Cómo usar el BID y ASK a tu favor al operar desde España (y en qué fijarte antes de abrir una operación)
Entender el BID y ASK no es solo teoría. Si lo aplicas bien, puedes reducir costes y evitar errores muy comunes al operar.
Lo primero: mira siempre el spread antes de entrar. No cuesta nada y te dice si estás pagando caro por esa operación. Si ves una diferencia amplia entre BID y ASK, plantéate esperar o usar otro activo más líquido.

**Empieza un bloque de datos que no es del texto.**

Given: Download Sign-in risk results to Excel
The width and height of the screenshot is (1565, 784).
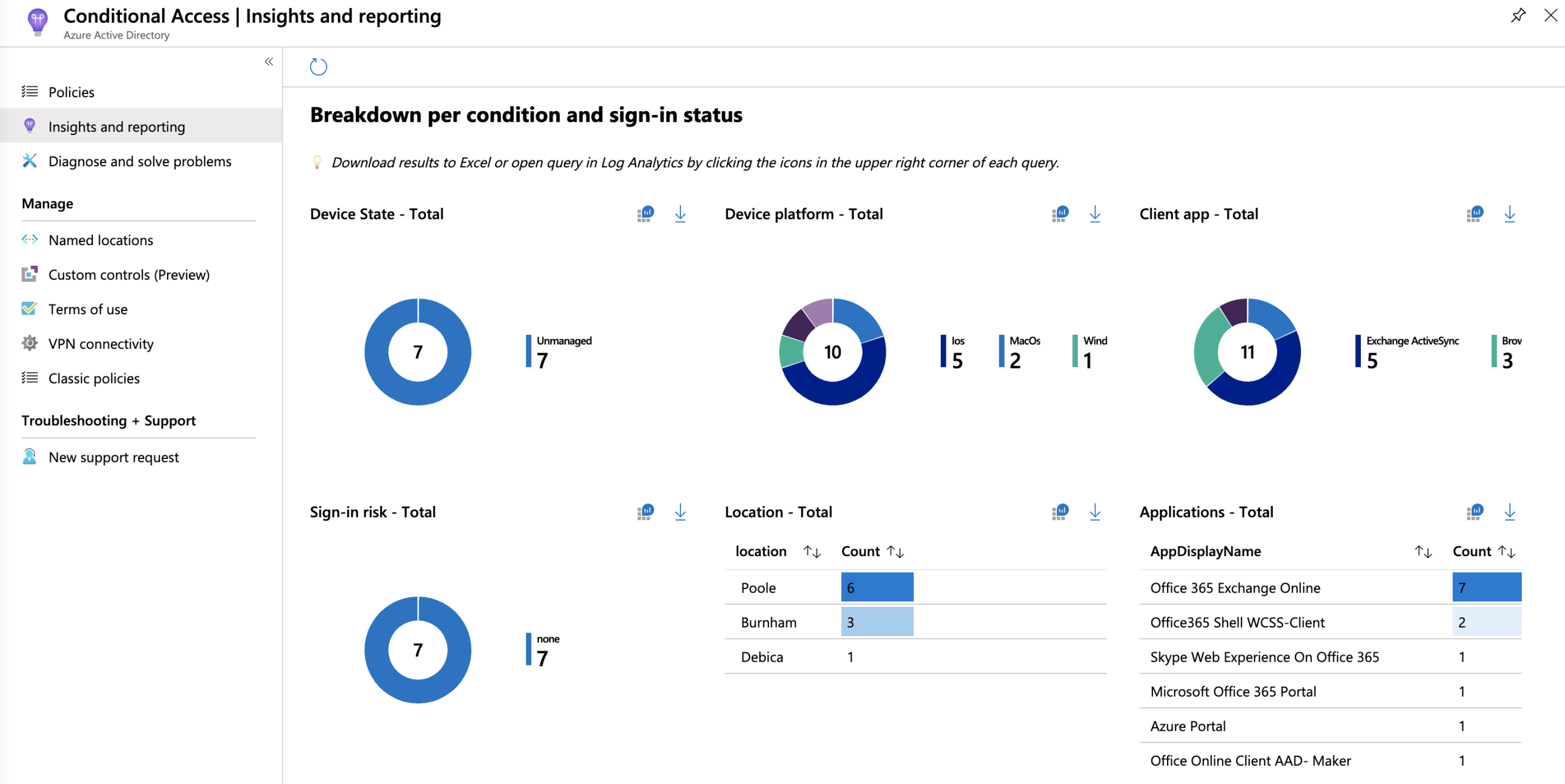Looking at the screenshot, I should coord(680,512).
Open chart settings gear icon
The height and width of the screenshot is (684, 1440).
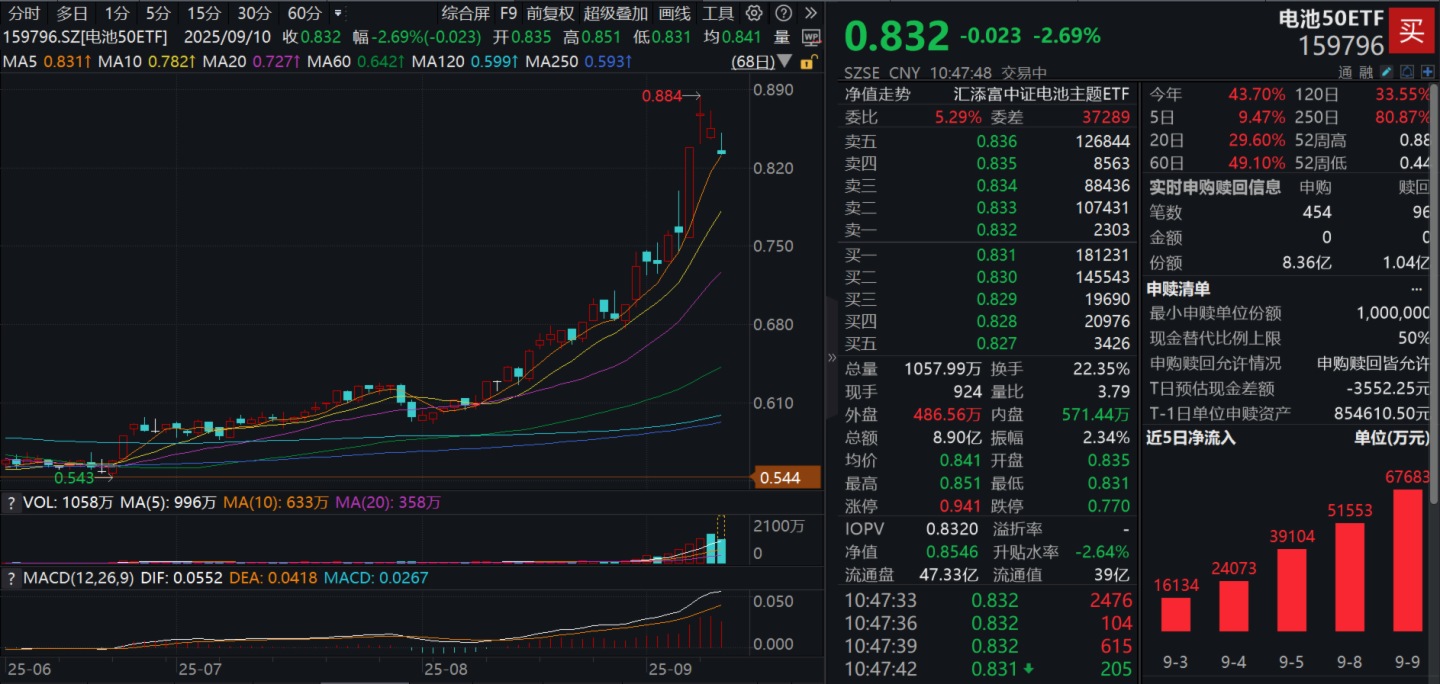tap(754, 14)
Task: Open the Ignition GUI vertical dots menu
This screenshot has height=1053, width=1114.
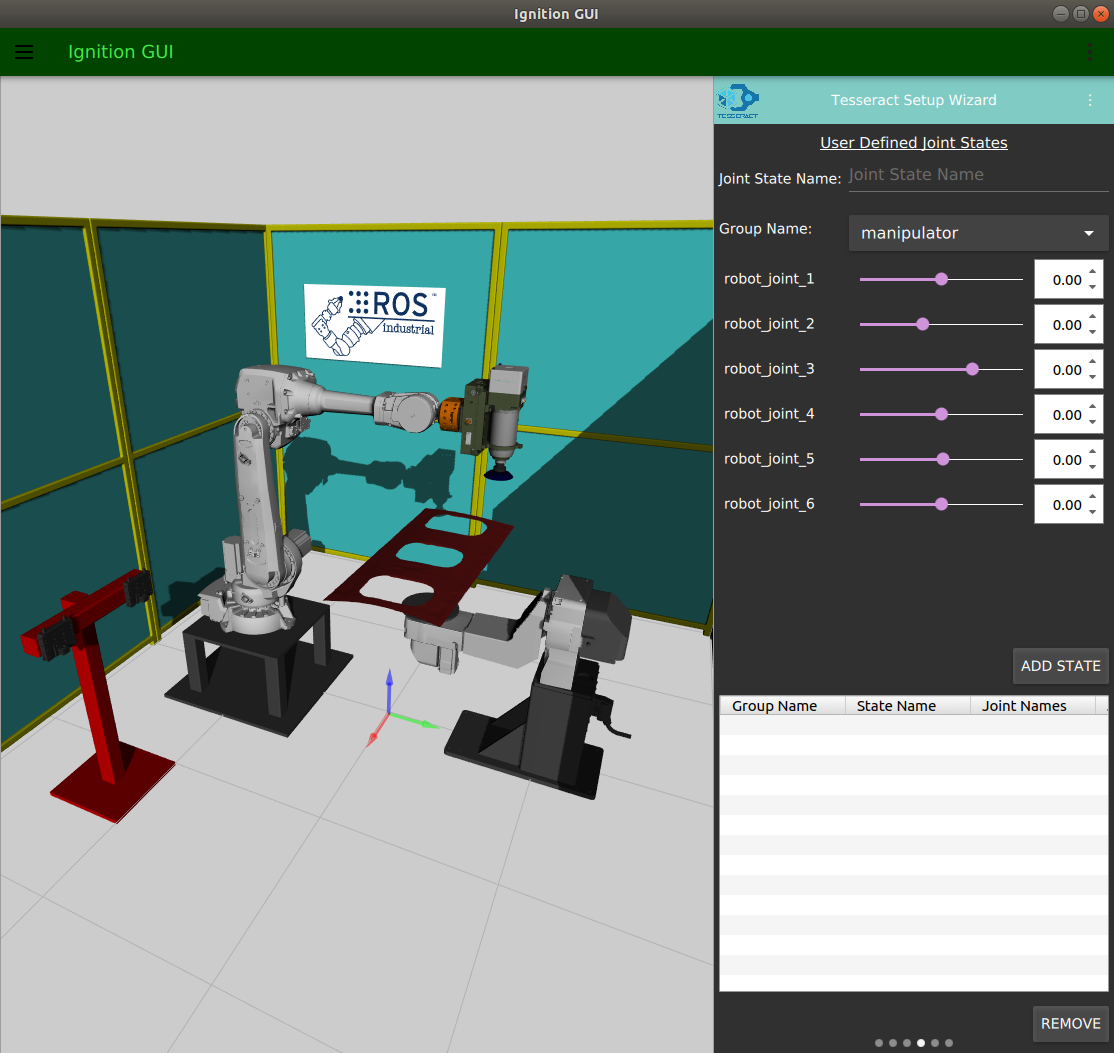Action: click(1090, 52)
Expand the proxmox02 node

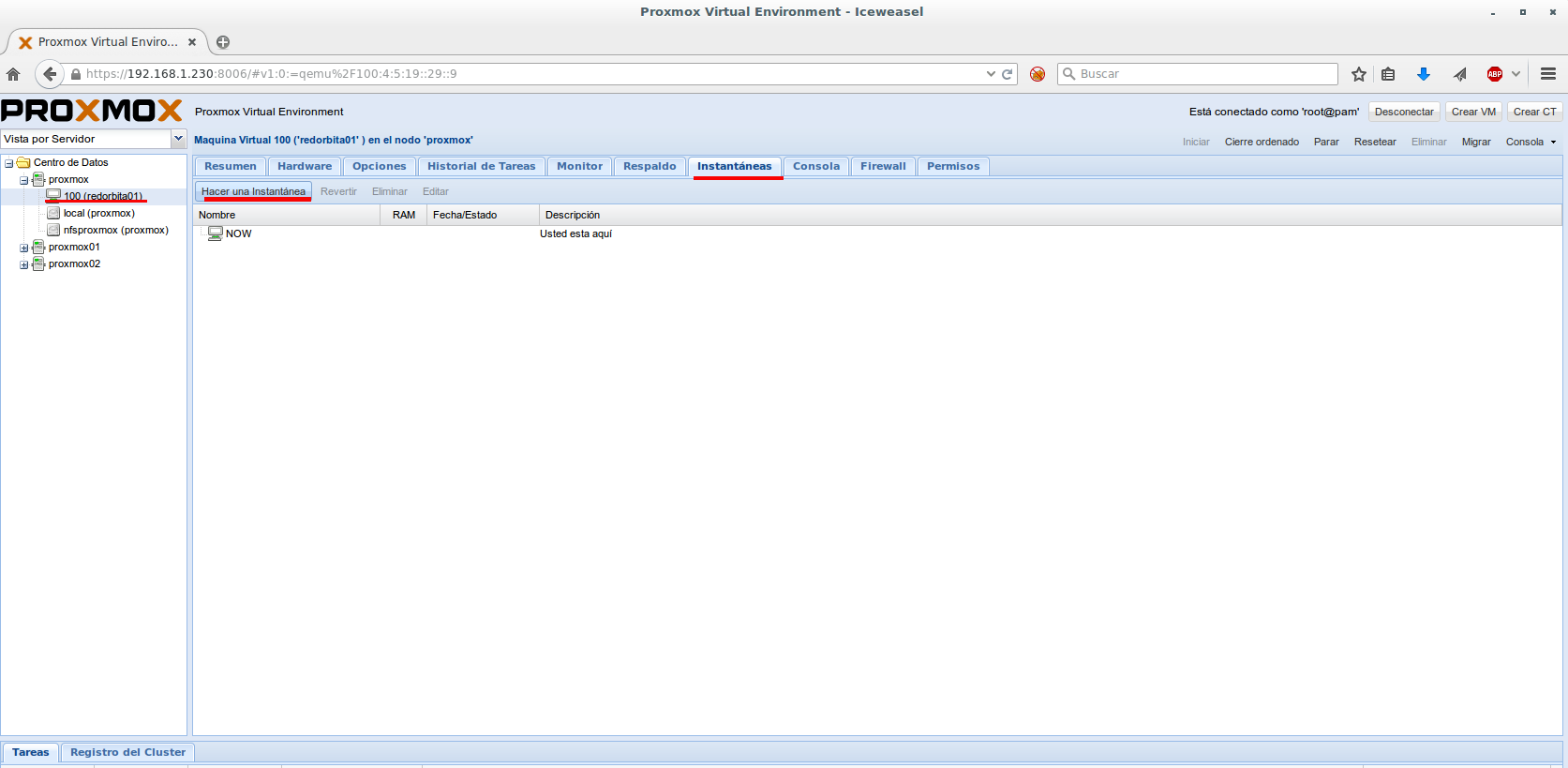pos(24,264)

Segundo: elige bien el tipo de orden. Si usas una orden de mercado, aceptas directamente el BID o el ASK disponible. Es rápido, pero puede salirte más caro si el spread es alto. Si usas una orden limitada, puedes fijar el precio al que quieres comprar o vender, aunque corres el riesgo de que no se ejecute.
Tercero: evita momentos de baja liquidez. Operar fuera de horario o en activos poco negociados suele implicar spreads más amplios. Ahí estás en desventaja desde el inicio.
Y cuarto: no te dejes engañar por el “sin comisiones”. Muchos brokers no cobran comisión directa, pero el coste está en el spread. Por eso es clave ver ambos precios antes de hacer clic.
Si quieres operar con más control y ver claramente el precio de compra y venta antes de entrar, puedes hacerlo desde eToro. No se trata solo de la plataforma, sino de que entiendas exactamente qué estás pagando en cada operación.
Quédate con esto: el BID y ASK no los puedes cambiar, pero sí puedes decidir cuándo y cómo entrar. Y eso, a largo plazo, marca una diferencia real en tus resultados.